• _Extrait sélectionné_:

La bataille avait fait rage toute la journée. Le ciel saignait des dernières lueurs de lointaines explosions au son assourdi par la distance. Les cadavres se comptaient par milliers, démembrés, brulés, défigurés. D’autres carcasses jonchaient le sol vallonné par les obus, celles des tanks, des D.C.A et autres machines à tuer victimes de l’ennemi. Ce ne sera pas le dernier assaut : l’aube verra de nouveaux guerriers embrasser la mort, courir et mourir en hurlant, la rage au ventre, misérables fourmis sur l’échiquier cruel de la Guerre Totale…
Bon, c’est un peu métaphorique, mais ça ressemble à ce que l’on ressent après l’écoute de ce …For Victory de Bolt Thrower. Frappé de plein fouet par la puissance de l’opus, on ne peut qu’essayer de s’en remettre, en sachant que l’écoute suivante ne sera pas plus douce, pas plus clémente : l’ennemi a des munitions infinies. Et le temps ne change rien à l’affaire, car malgré de multiples écoutes …For Victory garde sa puissance pachydermique et son efficacité optimale. Ceux et celles qui ont connu Bolt Thrower avec The IVth Crusade ne seront pas dépaysés : si la production a subi un lifting salutaire (plus concise, plus claire et plus propre, sans perdre de sa superbe) par Colin Richardson, le reste des gimmicks si chers à Bolt Thrower est bel et bien présent.
Tout d’abord, la relative lenteur du tempo. Relative, parce que le groupe ne crache pas sur une bonne accélération des familles, mais ne tombe jamais dans l’hystérie. Le blast-beat est aux abonnés absents sur l’album au profit d’une double grosse caisse très présente dès lors que le groupe accélère un poil la cadence ("Lest We Forget", "Armageddon Bound", "Remembrance"). Ensuite, le son des guitares déjà évoqué qui reste reconnaissable entre mille et bien sur la voix de Karl Willets, pur growleur bien grave et râpeux, qui est loin d‘être étranger à la réussite de cet album. Impérial, massif, Willets est bien à l’image de ce que dégage le groupe. Et enfin, les riffs estampillés Bolt Thrower© sont bien sûr de la partie. Mélanges réussis entre ces mélodies sinistres et cette indéniable puissance, ils donnent au groupe une identité unique qui a fait cas d’école dans le monde du death-metal.

• _Données extraites_:
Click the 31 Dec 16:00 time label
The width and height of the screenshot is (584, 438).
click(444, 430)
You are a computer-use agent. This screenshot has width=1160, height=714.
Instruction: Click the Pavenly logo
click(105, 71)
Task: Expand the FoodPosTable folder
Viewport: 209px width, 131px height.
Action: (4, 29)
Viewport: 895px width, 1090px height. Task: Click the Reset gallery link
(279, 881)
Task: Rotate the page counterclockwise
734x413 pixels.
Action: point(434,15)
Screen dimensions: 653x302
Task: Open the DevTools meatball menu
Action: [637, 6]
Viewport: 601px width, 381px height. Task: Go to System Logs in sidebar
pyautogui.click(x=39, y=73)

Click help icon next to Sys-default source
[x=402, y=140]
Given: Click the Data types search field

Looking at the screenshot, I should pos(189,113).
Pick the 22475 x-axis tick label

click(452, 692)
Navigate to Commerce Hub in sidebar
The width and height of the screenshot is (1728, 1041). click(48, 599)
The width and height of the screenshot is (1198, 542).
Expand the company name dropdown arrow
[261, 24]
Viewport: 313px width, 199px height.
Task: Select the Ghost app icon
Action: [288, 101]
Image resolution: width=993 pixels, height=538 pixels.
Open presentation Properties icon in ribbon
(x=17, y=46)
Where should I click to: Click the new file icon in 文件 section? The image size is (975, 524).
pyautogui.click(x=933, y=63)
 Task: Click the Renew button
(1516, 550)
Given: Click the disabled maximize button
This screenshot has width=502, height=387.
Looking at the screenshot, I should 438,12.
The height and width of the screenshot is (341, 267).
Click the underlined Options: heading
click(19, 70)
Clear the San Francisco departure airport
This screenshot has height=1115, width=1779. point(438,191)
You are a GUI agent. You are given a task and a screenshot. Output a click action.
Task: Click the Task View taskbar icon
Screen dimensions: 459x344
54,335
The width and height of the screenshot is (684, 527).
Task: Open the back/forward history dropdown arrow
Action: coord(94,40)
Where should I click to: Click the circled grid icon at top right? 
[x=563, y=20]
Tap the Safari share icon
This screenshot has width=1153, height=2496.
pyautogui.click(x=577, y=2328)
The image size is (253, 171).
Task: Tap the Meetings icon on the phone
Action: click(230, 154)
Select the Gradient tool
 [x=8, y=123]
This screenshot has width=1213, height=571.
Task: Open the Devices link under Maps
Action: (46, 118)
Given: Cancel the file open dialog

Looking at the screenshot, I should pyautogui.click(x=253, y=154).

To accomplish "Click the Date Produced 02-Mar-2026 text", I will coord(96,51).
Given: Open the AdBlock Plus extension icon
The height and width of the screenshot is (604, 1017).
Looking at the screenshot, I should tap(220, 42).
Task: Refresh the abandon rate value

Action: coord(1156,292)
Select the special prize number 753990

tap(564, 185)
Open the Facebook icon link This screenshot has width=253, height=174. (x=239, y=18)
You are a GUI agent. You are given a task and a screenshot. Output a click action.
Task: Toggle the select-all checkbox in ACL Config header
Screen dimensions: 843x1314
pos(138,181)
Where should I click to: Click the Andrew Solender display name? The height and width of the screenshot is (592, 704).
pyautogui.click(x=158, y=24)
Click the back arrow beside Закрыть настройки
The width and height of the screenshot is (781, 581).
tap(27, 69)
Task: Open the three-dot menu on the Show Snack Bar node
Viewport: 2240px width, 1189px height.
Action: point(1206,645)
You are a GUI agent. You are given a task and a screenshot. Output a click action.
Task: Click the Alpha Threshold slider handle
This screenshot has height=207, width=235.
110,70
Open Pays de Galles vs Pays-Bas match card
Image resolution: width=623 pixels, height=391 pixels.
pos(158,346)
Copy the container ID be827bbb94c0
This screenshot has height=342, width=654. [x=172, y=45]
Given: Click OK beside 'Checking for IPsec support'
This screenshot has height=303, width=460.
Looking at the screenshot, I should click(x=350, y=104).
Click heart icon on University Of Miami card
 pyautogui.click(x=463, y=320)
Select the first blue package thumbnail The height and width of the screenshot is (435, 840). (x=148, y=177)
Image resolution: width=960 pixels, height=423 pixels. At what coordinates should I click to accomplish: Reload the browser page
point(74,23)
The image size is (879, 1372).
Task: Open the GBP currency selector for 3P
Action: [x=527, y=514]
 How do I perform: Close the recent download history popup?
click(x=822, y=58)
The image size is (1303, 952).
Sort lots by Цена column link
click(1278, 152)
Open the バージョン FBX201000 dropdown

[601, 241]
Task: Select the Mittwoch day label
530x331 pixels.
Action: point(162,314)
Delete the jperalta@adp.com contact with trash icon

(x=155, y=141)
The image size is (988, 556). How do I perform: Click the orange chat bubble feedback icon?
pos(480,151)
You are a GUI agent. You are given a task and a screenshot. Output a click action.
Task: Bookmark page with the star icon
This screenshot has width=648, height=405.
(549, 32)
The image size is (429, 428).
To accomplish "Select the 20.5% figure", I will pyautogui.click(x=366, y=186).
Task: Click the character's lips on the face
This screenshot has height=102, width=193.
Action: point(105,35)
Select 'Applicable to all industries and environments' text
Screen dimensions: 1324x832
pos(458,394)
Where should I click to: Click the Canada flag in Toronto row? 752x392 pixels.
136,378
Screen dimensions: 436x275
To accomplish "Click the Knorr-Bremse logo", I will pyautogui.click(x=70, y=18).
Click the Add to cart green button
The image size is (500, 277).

• _Consigne_:
Rédigez la suite de la critique de l'album …For Victory de Bolt Thrower, à partir de sa dernière phrase.

• _Réponse attendue_:
Alors oui, Bolt Thrower reste Bolt Thrower. Il n’est pas question ici de chambouler la recette tant appréciée des fans qui a déjà fait ses preuves sur Warmaster mais aussi (et surtout !) sur The IVth Crusade, leur quatrième album et premier chef d’œuvre. Le line-up reste stable – plus pour longtemps – et la thématique est toujours la même : la guerre sous toutes ses formes. Son horreur bien sûr mais aussi ses…hum… « vertus » ("…For Victory" - héroïsme et sacrifice), sa technologie meurtrière ("Tank (MK.1) "), et surtout sa violence aveugle et sa stupidité. Concept qui colle bien sûr de façon remarquable avec la musique, tant l’écoute de cet album évoque un char d’assaut en pleine action.
Parfois qualifié de « power death-metal » par des critiques en mal de sous-genre, force est de constater que cette appellation prend un vague sens vu la patate que donne certains titres, en particulier le superbe titre éponyme "…For Victory" et sa mélodie poignante, ou encore "Armageddon Bound" au groove surprenant pour du Bolt Thrower et où Willets change de registre vocal pour aller vers quelque chose de légèrement plus thrash mais non moins dévastateur que son growl. Ca sera la seule entorse à l’image granitique de Bolt Thrower, inamovible dans ses fondements. On aime ou pas, mais au moins on sait à quoi s’attendre. Toutefois, pas de recette miracle qui marche à tous les coups : avec les mêmes ingrédients, Bolt Thrower se montre parfois moins percutant comme sur "Lest We Forget" ou "Silent Demise", efficaces mais sans génie.
C’est toutefois dans l’ensemble un des albums mythiques du combo anglais, qui connaitra après celui-ci des changements dans son line-up (Willets et Whale (batterie) quittant le navire). Mais pour l’heure, …For Victory fait pour certains (l’album ne fait pas l’unanimité) partie du panthéon du death metal. La guerre, on y joue avec Warhammer 40k, on la regarde avec Il faut sauver le Soldat Ryan ou Platoon, et on l’écoute avec Bolt Thrower...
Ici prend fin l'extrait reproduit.